This is my take on Eggplant Parmesan. As I mentioned earlier, our zucchini has finally started flowering (although from the looks of the plants, I think we’ll only get a few more out of the garden this summer). In hindsight, I wish I would have baked the breaded squash and eggplant instead of frying it. Not because I don’t love fried vegetables (because I really do), but because the leftovers turned rather soggy from all the oil that had soaked into veggies while frying. I didn’t love that. If baking, I would probably go for about 10 minutes on each side at about 375°F.
Fried Zucchini and Eggplant Pasta
- 8 oz. pasta (I used macaroni, but spaghetti or linguine would be more traditional)

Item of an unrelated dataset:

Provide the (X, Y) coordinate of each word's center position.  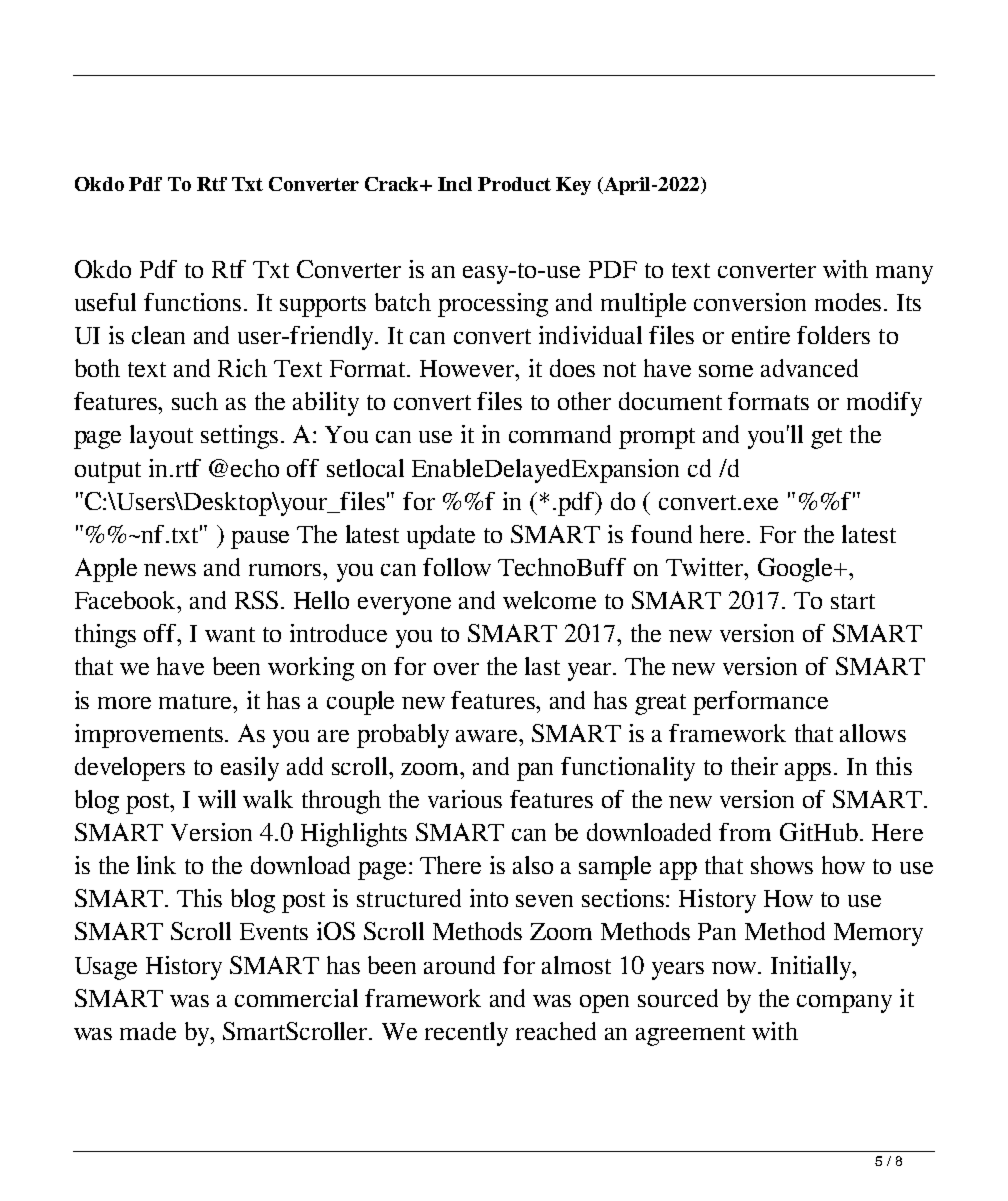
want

- 1 medium eggplant, sliced into coins
- 1 medium zucchini, sliced into coins
- 2 c. bread crumbs
- 4 Tbsp. nutritional yeast
- 2 c. soy milk
- 1 tsp. lemon juice
- Your favorite pasta sauce
Boil the pasta and set aside. In a bowl, mix lemon juice and soymilk together and let sit for a few minutes. Heat a good amount of vegetable oil in a skillet over medium high heat. Mix bread crumbs, nutritional yeast, salt, and pepper in another bowl. Dip the zucchini and eggplant coins in the soy milk mixture, then the bread crumbs, then the soy milk, and finally the bread crumbs again before placing in the hot pan (I have to keep repeating the mantra “wet, dry, wet, dry” to myself during this process). Fry a few minutes on each side until golden brown. Drain on paper towels. Once all the coins are fried, place slices on top of pasta, then top everything with pasta sauce. Enjoy!